* **Given text**
┌──

It's fun learning new tools and tricks, too, so I don't mind advocacy and
outreach. But many folks in the cult of functional present it as a panacea --
"If only," they lament, "everyone would use _functional_ languages, we
wouldn't have all this terrible software because functional languages
eliminate entire classes of bugs!" and other tropes. Even if all the hype is
true, that doesn't mean that the functional model of computation is the best
(easiest to grok, maintain, or whatever) way to solve every problem. There is
room for a variety of ideas and programming models, and I'm glad functional is
one of them.

------
jandrewrogers
The phenomenon is not unique to the FP community by any means, though it is
more prevalent there in my experience. I've seen it in OOP, C, Java, et al
communities as well and I think it is more attributable to how people interact
with the language philosophies than the languages themselves.

└──

* **Short exercise 1**
Can you recast the stored data entries as a JSON list of strings with one string per line, skipping blank lines and leaving the pictures out?

(Stored data)

┌──

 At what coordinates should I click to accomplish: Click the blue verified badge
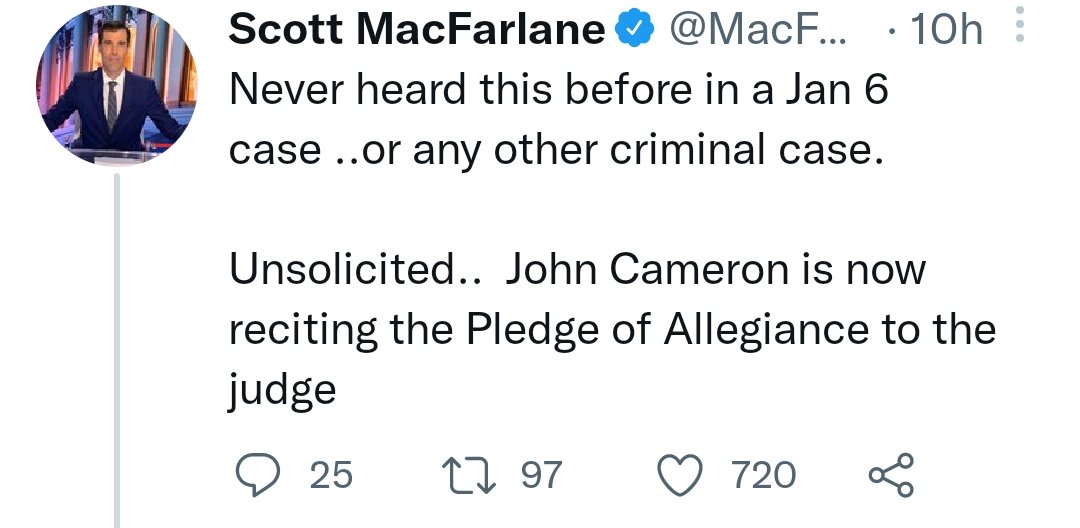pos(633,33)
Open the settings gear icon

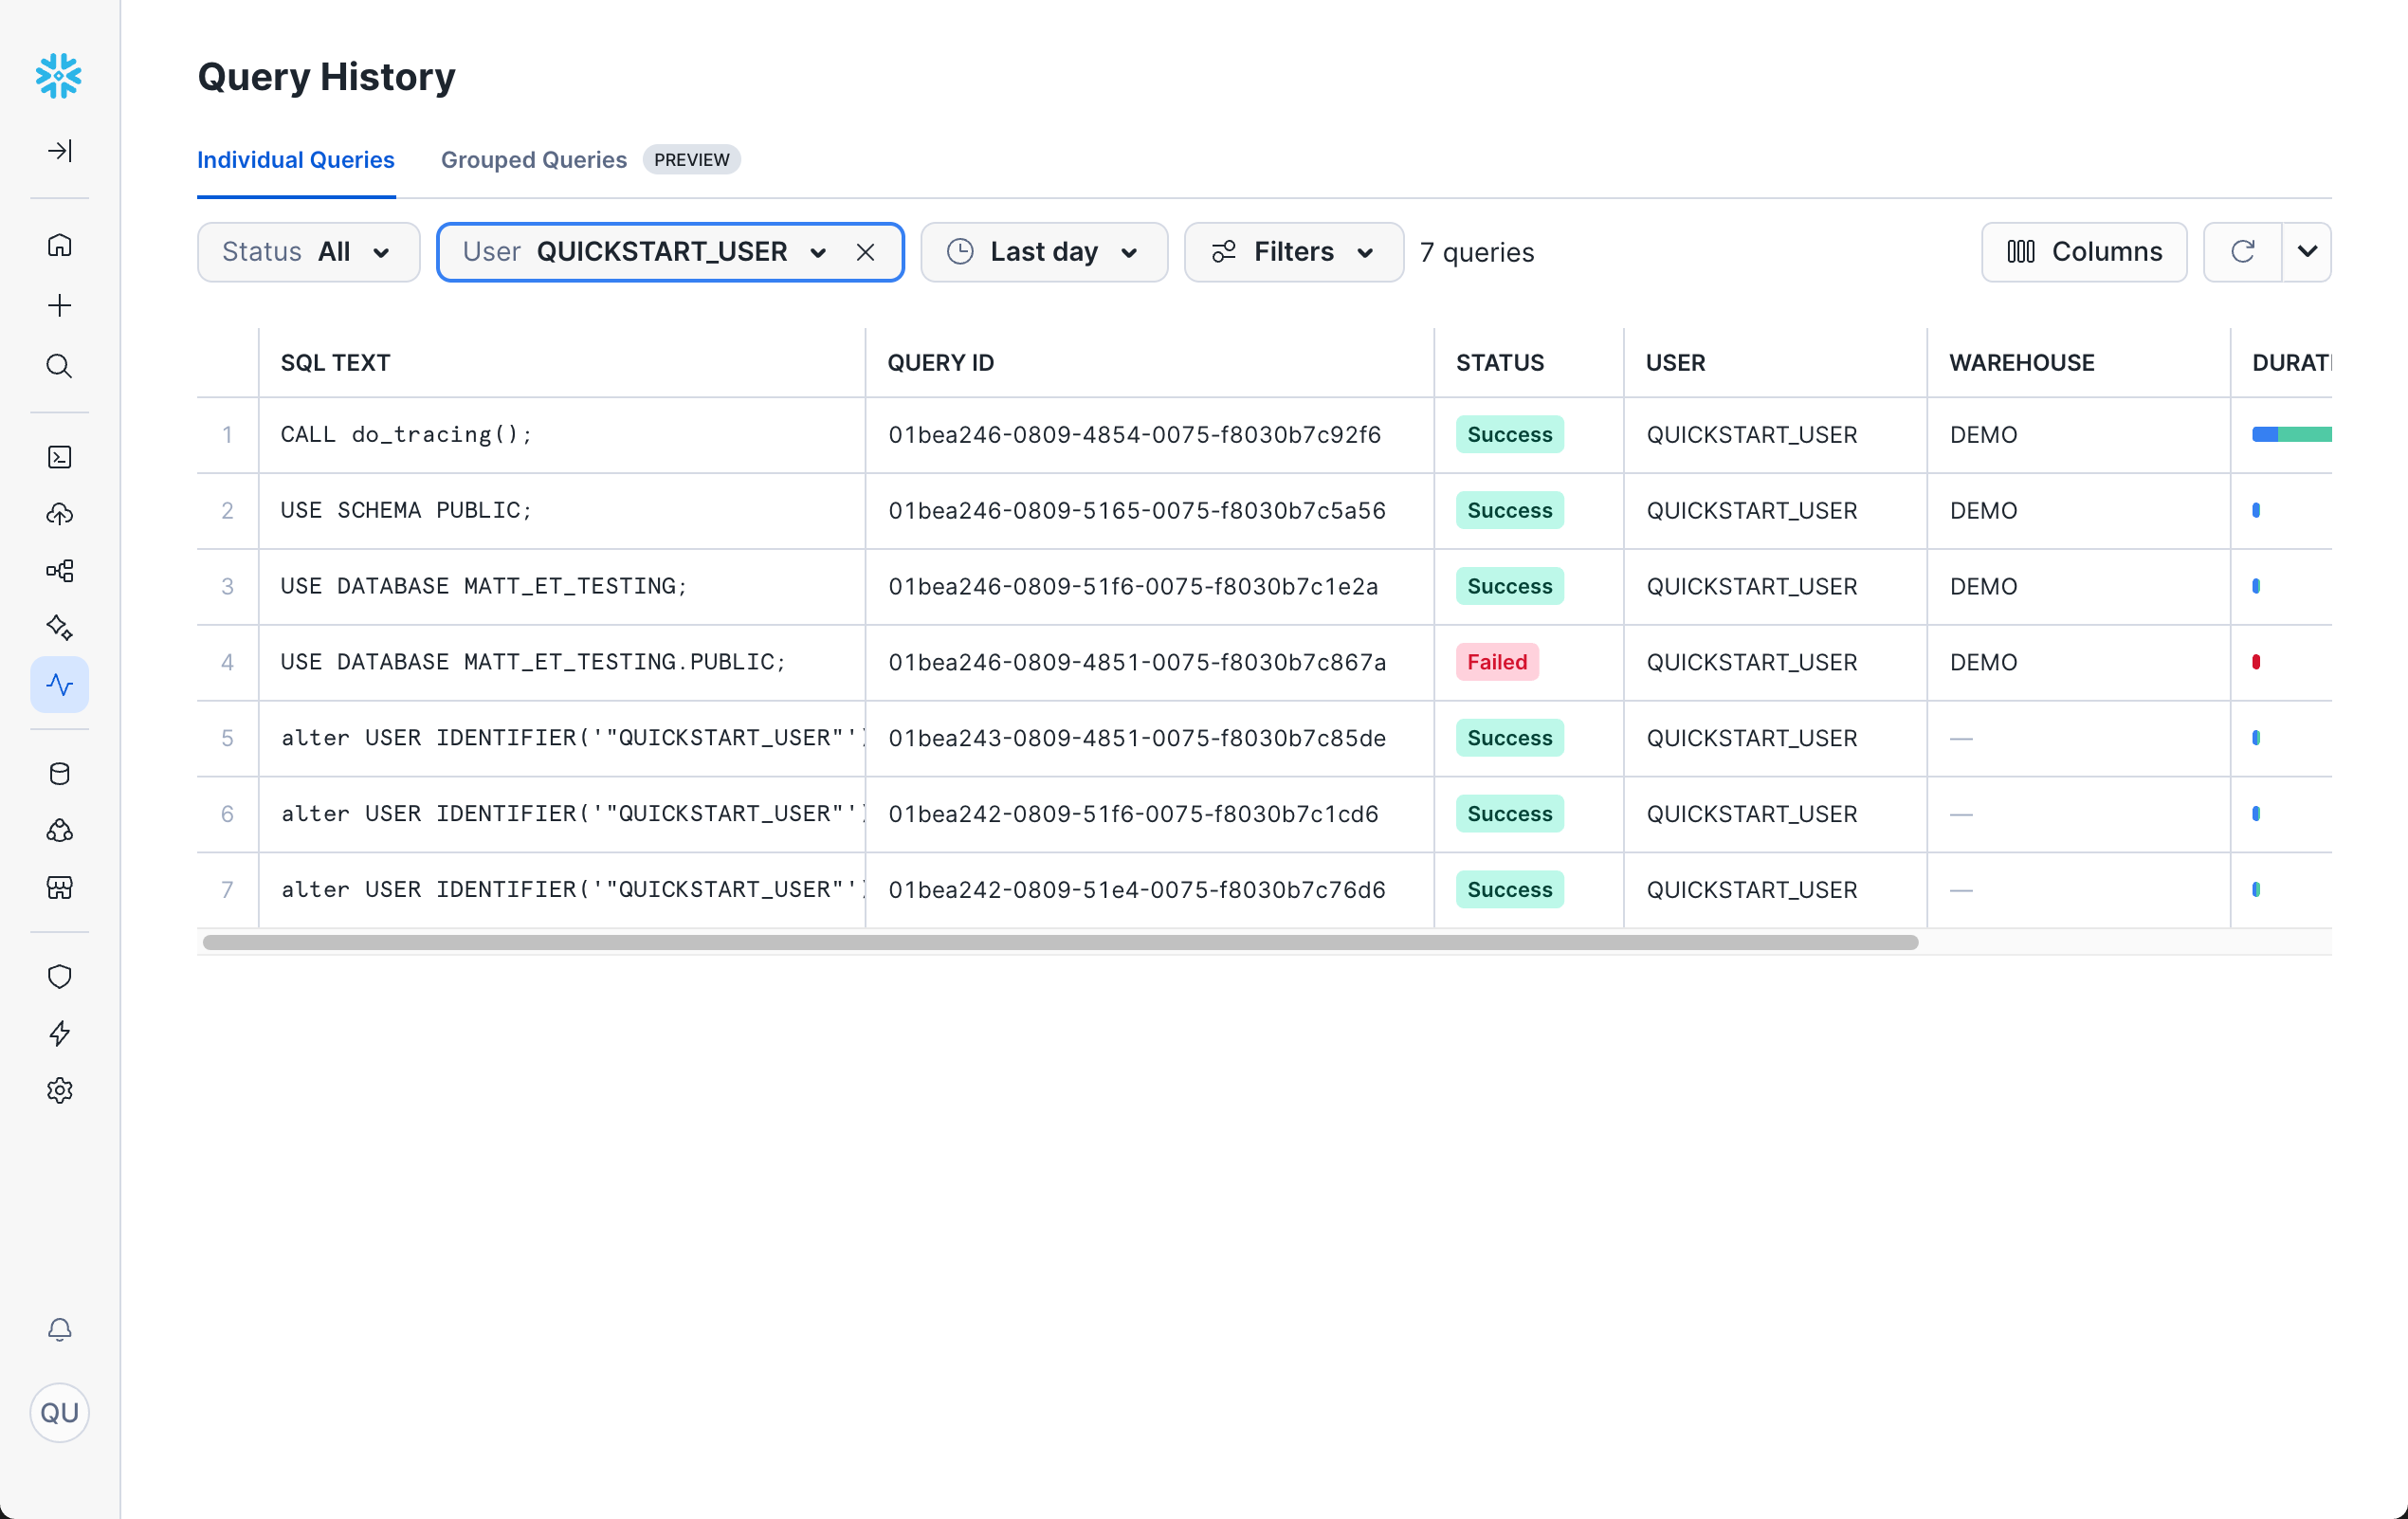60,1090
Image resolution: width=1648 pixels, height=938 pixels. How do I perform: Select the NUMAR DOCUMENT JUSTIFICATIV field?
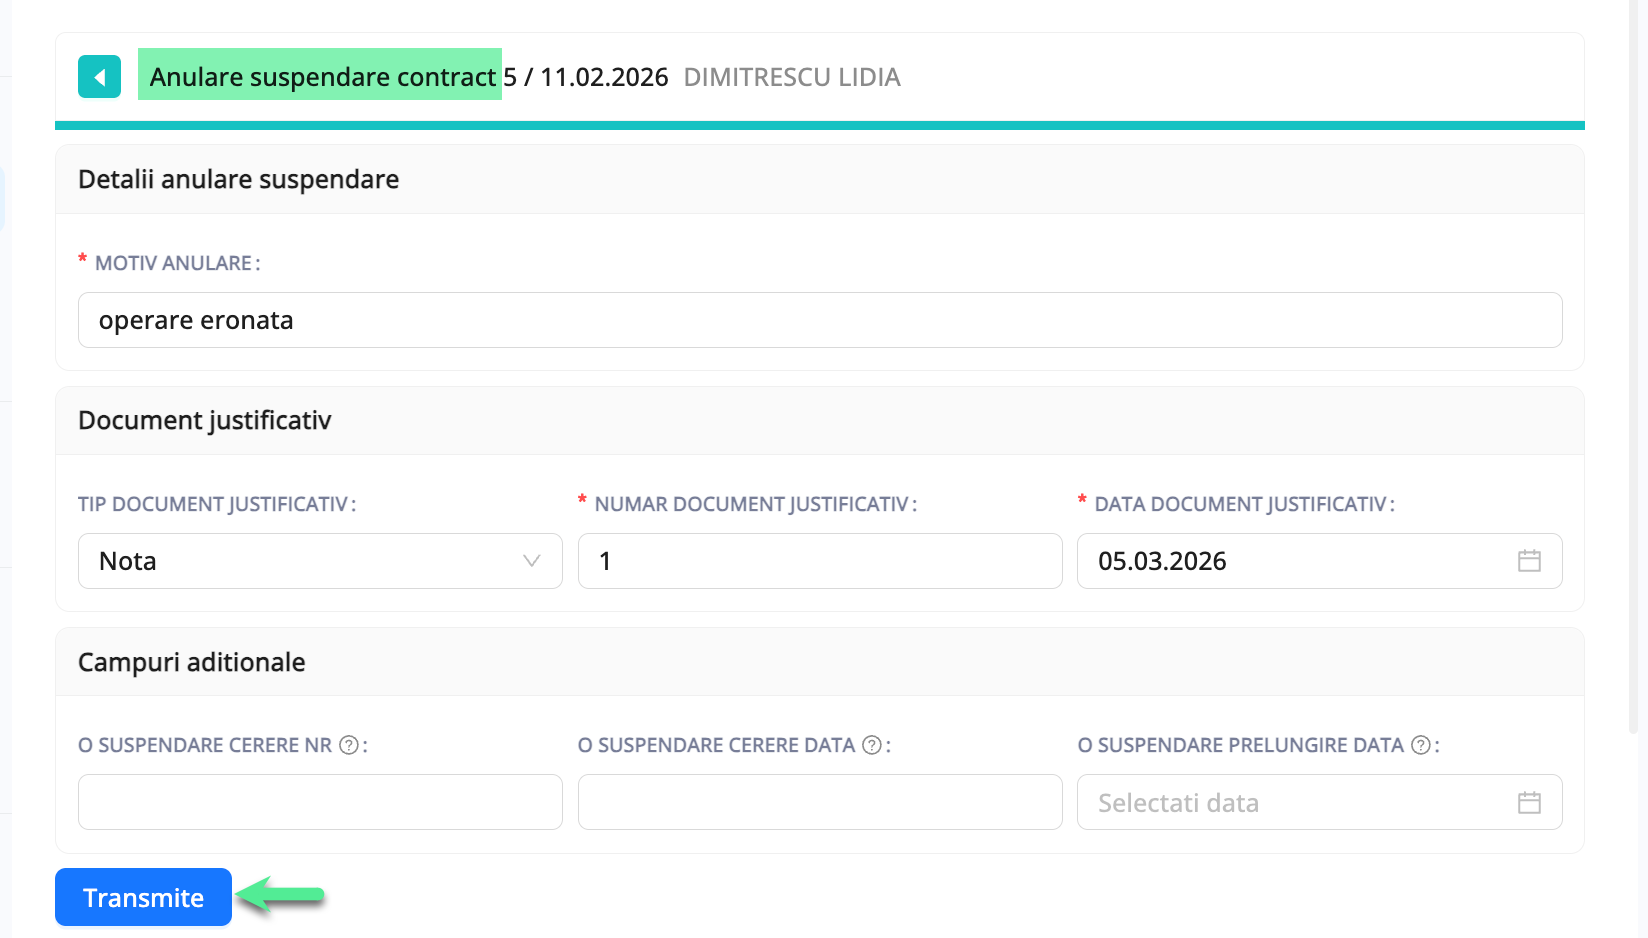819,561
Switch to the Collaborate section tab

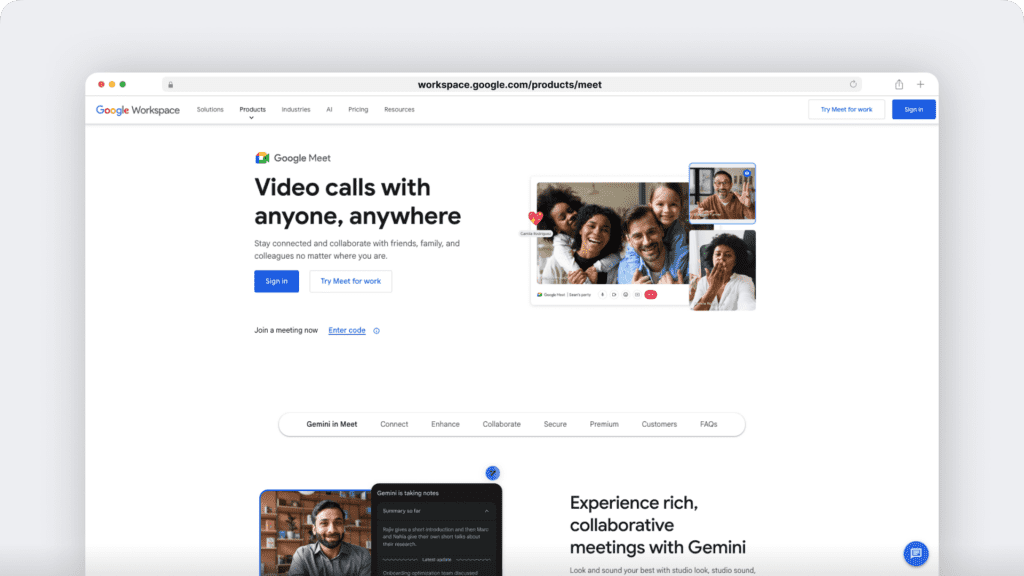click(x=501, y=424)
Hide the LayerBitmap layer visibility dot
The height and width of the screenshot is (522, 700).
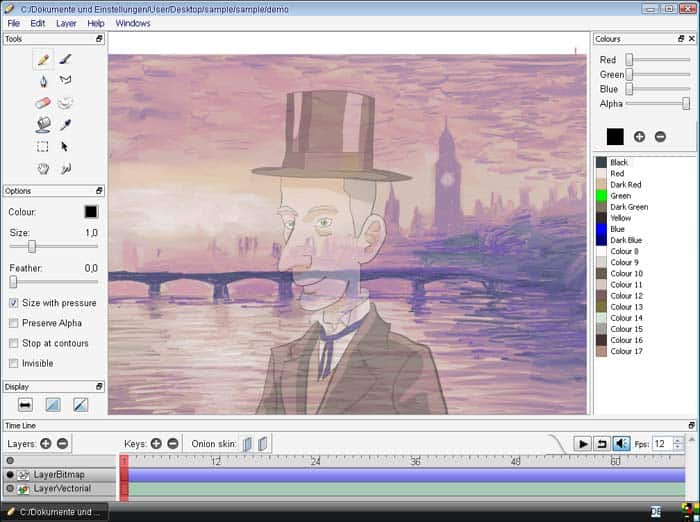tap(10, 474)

└──

* **Short exercise 2**
Could you reproduce the full discussion on functional programming word for word?

* **Correct answer 1**
[
  " At what coordinates should I click to accomplish: Click the blue verified badge",
  "pos(633,33)",
  "Open the settings gear icon",
  "60,1090",
  "Image resolution: width=1648 pixels, height=938 pixels. How do I perform: Select the NUMAR DOCUMENT JUSTIFICATIV field?",
  "819,561",
  "Switch to the Collaborate section tab",
  "click(x=501, y=424)",
  "Hide the LayerBitmap layer visibility dot",
  "The height and width of the screenshot is (522, 700).",
  "tap(10, 474)"
]

* **Correct answer 2**
It's fun learning new tools and tricks, too, so I don't mind advocacy and
outreach. But many folks in the cult of functional present it as a panacea --
"If only," they lament, "everyone would use _functional_ languages, we
wouldn't have all this terrible software because functional languages
eliminate entire classes of bugs!" and other tropes. Even if all the hype is
true, that doesn't mean that the functional model of computation is the best
(easiest to grok, maintain, or whatever) way to solve every problem. There is
room for a variety of ideas and programming models, and I'm glad functional is
one of them.

------
jandrewrogers
The phenomenon is not unique to the FP community by any means, though it is
more prevalent there in my experience. I've seen it in OOP, C, Java, et al
communities as well and I think it is more attributable to how people interact
with the language philosophies than the languages themselves.